Это стихотворение, наверное, показалось прогрессистам XIX века просто-напросто смешным, — только теперь, спустя два столетия, оно явлено во всей своей пророческой силе.
Чем похваляется возомнивший себя богом «материалист», — спрашивал себя и читателя поэт, — если по сути своей человек лишь только недоносок, «бедный дух, ничтожный дух! — но не житель Эмпирея»?.. Средь горечей, страхов, скорбей этому жалкому духу почти не осталось надежды на спасение, хотя он ещё слабо слышит «арф небесных отголосок». Однако глаза ему застилает мгла — сумерки сознания, и скоротечное существование того и гляди канет в «бессмысленную вечность»…
Судьбой последнего поэта на земле пронизана вся книга «Сумерки»: от стихотворения к стихотворению — до предельных глубин бытия, человеческой души, мировой истории — доходит, разворачиваясь, этот поразительный по безоглядной правдивости и самоотверженному мужеству монолог.
В восьмистишии «Мудрецу» Боратынский печально усмехается над самим собой — над своим наивным желанием тишины и покоя:
Тщетно, меж бурною жизнью и хладною смертью, философ,
Хочешь ты пристань найти, имя даёшь ей: покой.
Нам, из ничтожества вызванным творчества словом тревожным,
Жизнь для волненья дана: жизнь и волненье одно.
Тот, кого миновали общие смуты, заботу
Сам вымышляет себе: лиру, палитру, резец;
Мира невежда, младенец, как будто закон его чуя,
Первым стенаньем качать нудит свою колыбель!

#### [Записанные данные]
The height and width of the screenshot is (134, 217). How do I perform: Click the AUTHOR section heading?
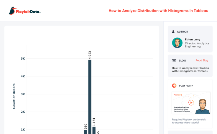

#### [Условия задания]
(1) Какое название носит восьмистишие, в котором, согласно фрагменту о книге «Сумерки», Боратынский печально усмехается над самим собой?
(2) Продолжите фрагмент о книге «Сумерки», начав сразу после последнего процитированного стиха.
Строки для работы не понадобятся.

#### [Результаты заданий]
(1) Восьмистишие называется «Мудрецу».

(2)
(1840)С той же горечью он свидетельствует о непомерном для земного человека даре мысли, которому он сам сызмалу поклонялся и, несмотря на всю обретённую скорбь познания, остался верен до конца:
Всё мысль да мысль! Художник бедный слова!
О жрец её! тебе забвенья нет;
Всё тут, да тут и человек, и свет,
И смерть, и жизнь, и правда без покрова.
Резец, орган, кисть! счастлив, кто влеком
К ним чувственным, за грань их не ступая!
Есть хмель ему на празднике мирском!
Но пред тобой, как пред нагим мечом,
Мысль, острый луч! бледнеет жизнь земная.
(1840)Образ последнего поэта — символ заблудшей человеческой души в обездушенном мире. Разумеется, он не во всём совпадает с личностью самого его создателя, но несомненно и другое: этот образ во многом отражает внутренний мир Боратынского, глубину его сознания, чувства и мысли. Явления ли «внешней» жизни пробуждают воображение поэта или же напряжённое внутреннее переживание вызывает в нём видения, — но в них неизменно присутствует этот сквозной образ. Он позволяет Боратынскому с безусловной правдивостью осознать и выразить свою душу.
Не столь существенно, видел ли он когда-нибудь въяве слепого нищего, поющего перед толпой, или же всё это пригрезилось ему, — а важно то, что в этом бедном безымянном певце он разглядел и последнего поэта, и самого себя:
Что за звуки? мимоходом
Ты поёшь перед народом,
Старец нищий и слепой!
И, как псов враждебных стая,
Чернь тебя обстала злая,
Издеваясь над тобой.
А с тобой издавна тесен
Был союз Камены песен,
И беседовал ты с ней,
Безыменной, роковою,
С дня, как в первый раз тобою
Был услышан соловей!
Бедный старец! слышу чувство
В сильной песне… Но искусство…
Старцев старее оно:
Эти радости, печали, —
Музыкальные скрижали
Выражают их давно!
Опрокинь же свой треножник!
Ты избранник, не художник!
Попеченья гений твой
Да отложит в здешнем мире:
Там, быть может, в горнем клире
Звучен будет голос твой!
(1841)Горний клир — это небеса, это песнь Богу.
Не о себе ли и пророчит поэт?..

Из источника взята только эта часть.